### SUPPLIED RECORDS
----------

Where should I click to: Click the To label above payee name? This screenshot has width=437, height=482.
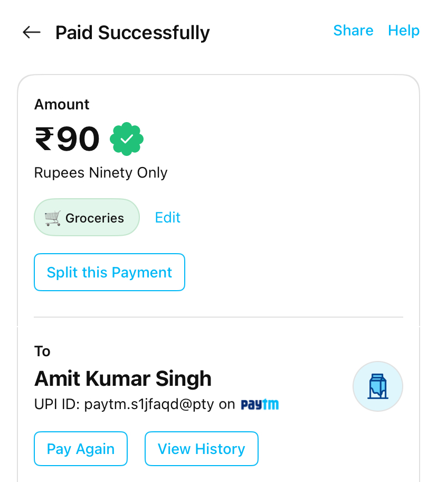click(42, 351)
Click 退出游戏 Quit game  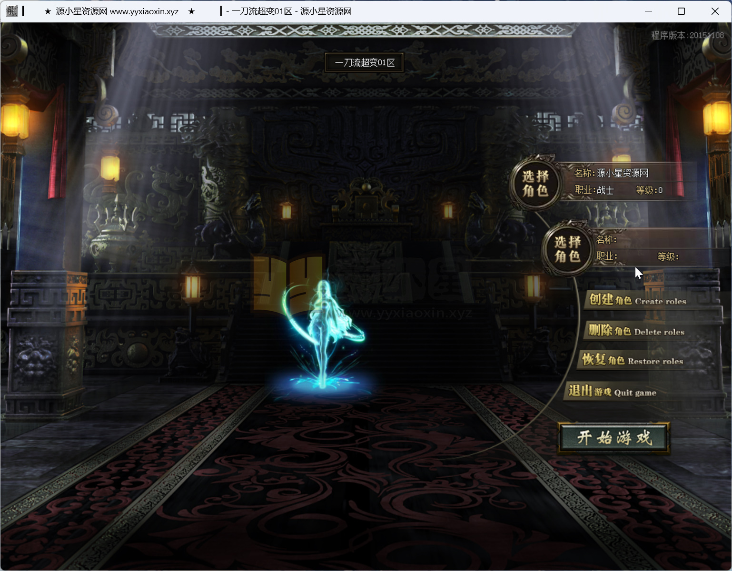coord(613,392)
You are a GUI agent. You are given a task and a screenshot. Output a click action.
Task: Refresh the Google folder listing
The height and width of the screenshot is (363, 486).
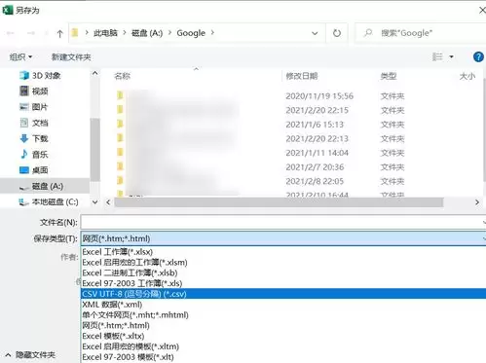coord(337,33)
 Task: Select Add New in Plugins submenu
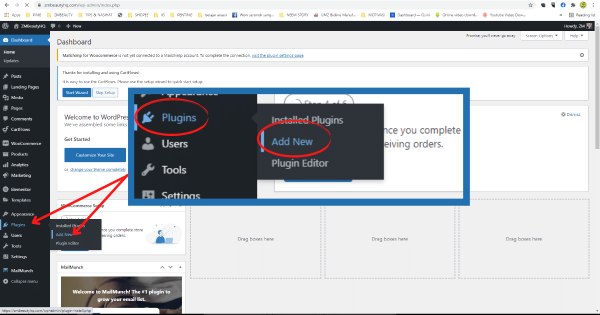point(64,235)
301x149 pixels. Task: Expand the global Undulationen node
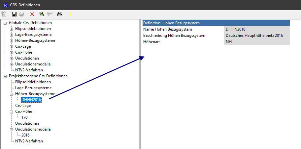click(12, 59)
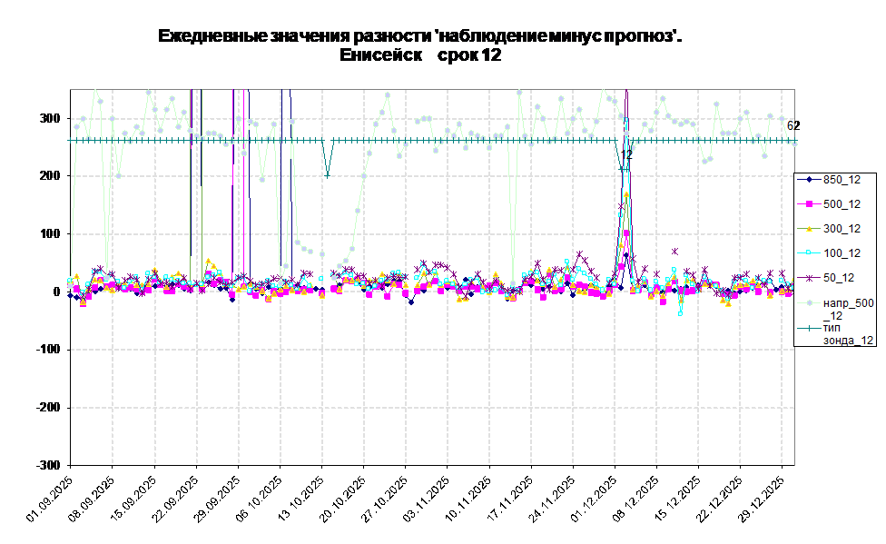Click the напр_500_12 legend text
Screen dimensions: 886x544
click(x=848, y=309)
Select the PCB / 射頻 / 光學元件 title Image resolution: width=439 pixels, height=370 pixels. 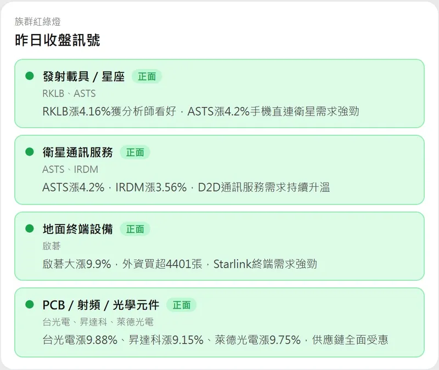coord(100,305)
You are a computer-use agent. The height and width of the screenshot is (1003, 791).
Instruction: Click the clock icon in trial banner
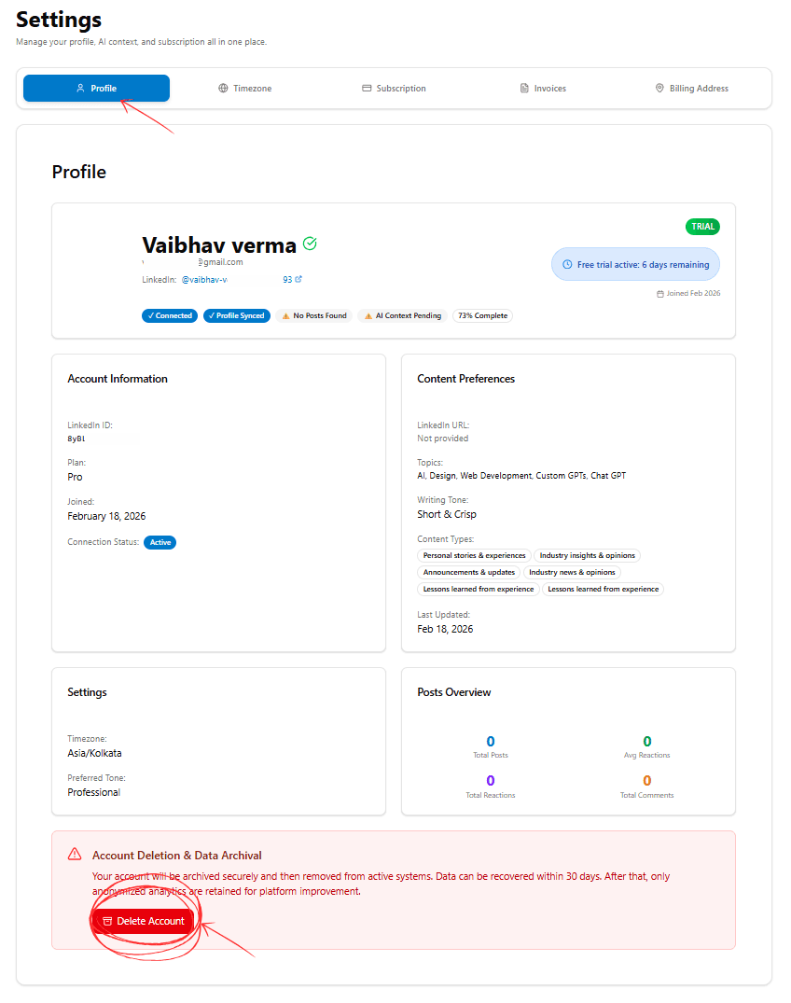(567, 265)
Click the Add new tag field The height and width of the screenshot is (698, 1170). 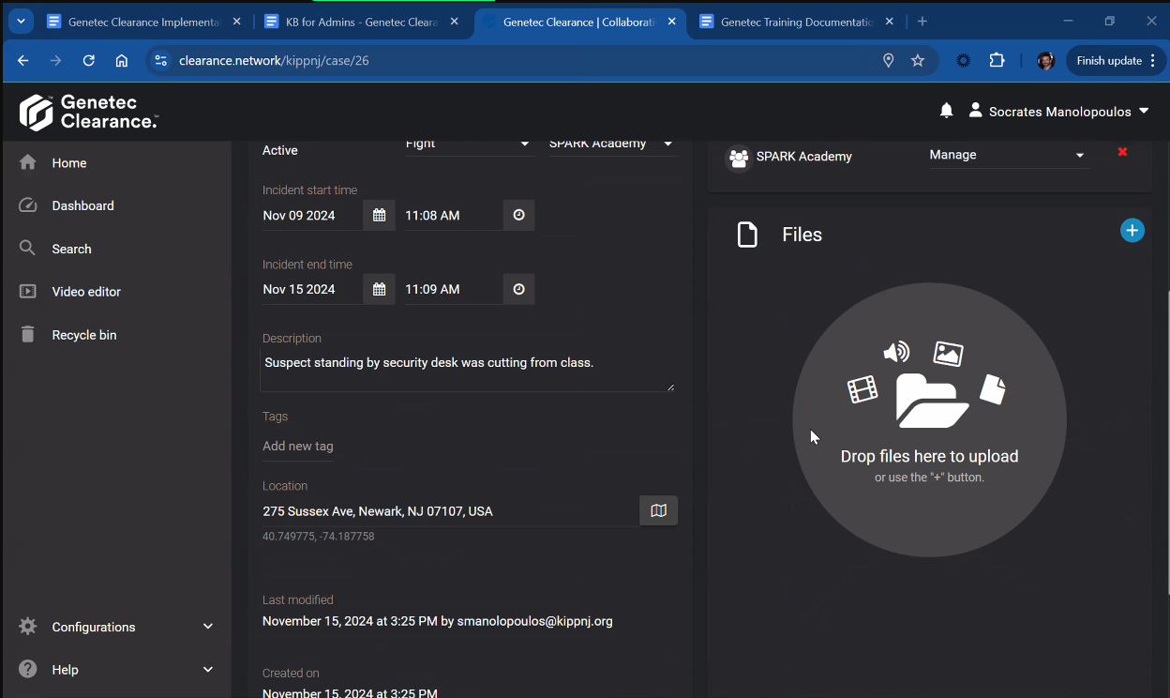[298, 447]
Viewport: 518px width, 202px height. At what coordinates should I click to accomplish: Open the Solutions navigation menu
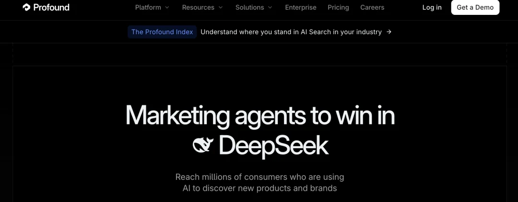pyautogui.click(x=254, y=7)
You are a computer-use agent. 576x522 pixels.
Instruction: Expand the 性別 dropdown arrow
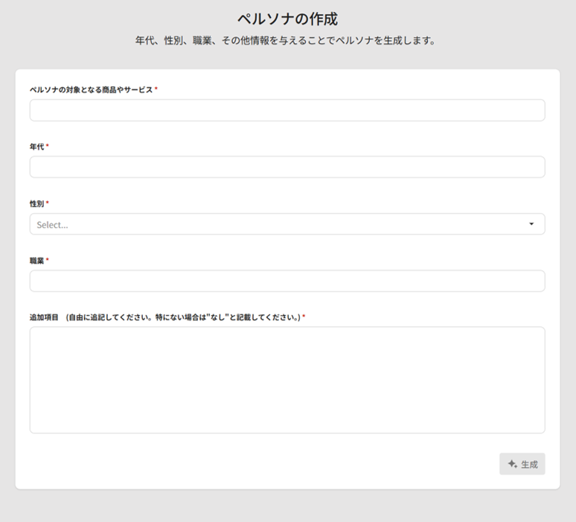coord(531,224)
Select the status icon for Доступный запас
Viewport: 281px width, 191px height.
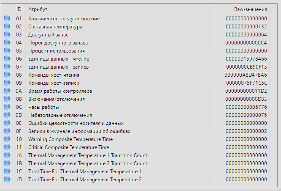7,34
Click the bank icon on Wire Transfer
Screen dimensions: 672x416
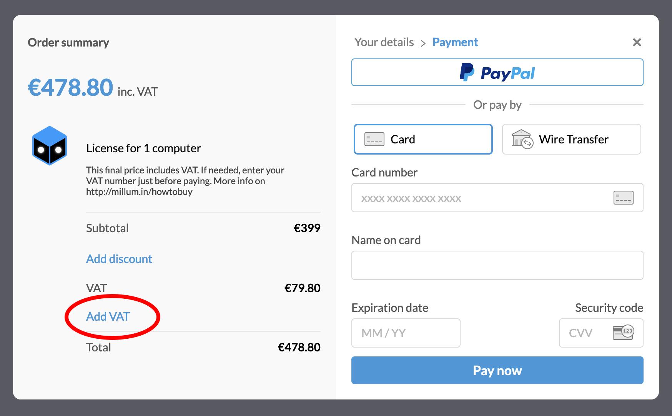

----------

### PROBLEM DETAILS
The lines to repeat run from the line containing "You are a computer-use agent. 576x522 pixels." through the last line of the material above; give them exactly, without the pictures.

### WRITTEN RESPONSE
You are a computer-use agent. 576x522 pixels.
Instruction: Expand the 性別 dropdown arrow
coord(531,224)
Select the status icon for Доступный запас
Viewport: 281px width, 191px height.
7,34
Click the bank icon on Wire Transfer
Screen dimensions: 672x416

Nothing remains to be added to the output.